This tutorial explains how to produce high-quality, OCR-readable images from microfilm of a historical newspaper. Note: Library staff may offer you some help in using the microfilm readers, but they are not responsible to do the work for you. This tutorial explains everything you need to know to do this task.
- Get film NP 486 for the appropriate month and year from the reserve desk in the basement in Strozier. You can sign it out for two hours. Each film contains three months’ worth of issues. You might have to scroll through a lot of film to find your date.
- Log on to one of the six microfilm-enabled computers, and open the “Microform PowerScan/PowerScan” program. Indicate that you are using microfilm or, if you are using PowerScan 2200, select the “Expert User + New Features” mode so you can change the resolution. Thread the film into the microfilm reader (a “ScanPro 1000/2200”), carefully following the threading route mapped on the table or the machine itself. Run a bit of film through the machine until you begin to see page images–the first foot of film is only black.
- Familiarize yourself with the controls at the bottom of the program. The “Motorized Roll Film Control” allows you to move through the film and find the issue you need. The toggle switch at the top moves the film slowly, and is useful to make exact adjustments. The larger “Adjust Image” menu has numerous controls. If your image is only displaying as half screen, click the “Film Orientation” button (or “Fill to Width” under the “Home” menu if you are using Powerscan 2200) and it will shift to full screen. You can play with the zoom until you see a whole page on the screen–you may have to move the carriage in the microfilm reader itself to center the image. You can focus, change the brightness, and so on, which will give you a more readable result.
2. Scan the page in quarters
- In order to produce a high-quality, OCR-ready image, it is necessary to scan the page in quarters, then stitch the image together. Zoom in on the image until the screen shows just the top left-hand quarter of the page, thus:Make sure that you leave a bit of overlap, so that the image stitching software can do its task.
- Change the shape of the green box, which shows the part of the image that you will save to a file, so that it contains the edges of the print. Make sure that the image is straight, balanced, and focused.
- Now you are ready to save it as an image file. Under the Scan/Print tab, change the scan resolution to 600dpi. Press “Scan to Drive #1.” Name your file following the standard dating format plus page number plus a suffix for the top left hand corner (YYYY-MM-DD-p1a). Choose file type jpg. Then proceed to scan the bottom left hand corner (p1b), the top right (p1c), and the bottom right (p1d).
3. Stitch the quarters
- Stitch the four quarters into a single high-resolution file using the Microsoft Image Composite Editor.
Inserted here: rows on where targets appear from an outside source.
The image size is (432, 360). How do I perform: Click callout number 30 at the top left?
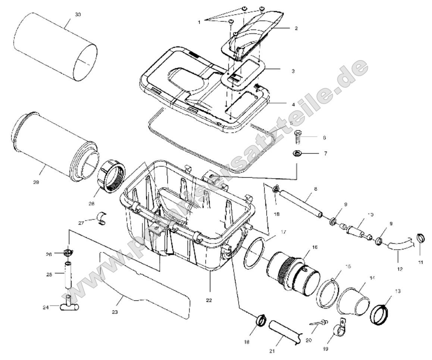[x=78, y=15]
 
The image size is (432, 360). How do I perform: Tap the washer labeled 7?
[x=297, y=153]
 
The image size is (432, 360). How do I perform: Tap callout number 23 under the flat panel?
[x=115, y=312]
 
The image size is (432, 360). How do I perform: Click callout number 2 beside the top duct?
[x=295, y=28]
The program is loaded on all of the scanning computers at Strozier. If you use a Windows computer, it is free to download for your own computer. When you open the program, click “New Panorama,” import the four quarter images you just produced, click “Stitch,” then click “Export.” Choose image quality “superb,” and save the file with the name “YYYY-MM-DD-p1.jpg”. This is the file that you will use for subsequent work–save it to your hard drive.
- Go ahead and do the same for all the pages of the issue. Note: You may find that certain pages (often page 1) are doubled on the microfilm. When this is the case, you only need scan one version of the doubled page.
4. Save your files
- Find the stitched image files you’ve created on the computer’s hard drive, and copy them to a USB key, save them to Dropbox, or save them some other way. Do not simply leave them on the microfilm computer. You do not need to save the quarter page images.
- Return the microfilm to the checkout desk–your classmates will need to find it.
5. Upload your images
- Each image file should be between 2MB and 10MB in size. If your files are larger than that, you will have to compress them.
- Once you are satisfied with your images, upload them directly to the appropriate subfolder within the page-images repository repository on GitHub. There are many subfolders (one for each quarter of each year). Make doubly sure before before you upload that your images are named exactly according to this format:
Sometimes the microfilm hardware fails to function. When this is the case, follow these instructions (courtesy Malcolm Shackelford of FSU libraries): Those MF machines are prone to fits, but the cure is nearly always to
- stop the microform viewing/scanning application.
- turn off the MF machine using the switch on the rear left
- detach and reattach the firewire cable from both the MF machine and the computer
- fire up the machine, then the scanning program
Doing the above makes sure we don’t have a loose cable, and reminds Windows that the device is there and alive.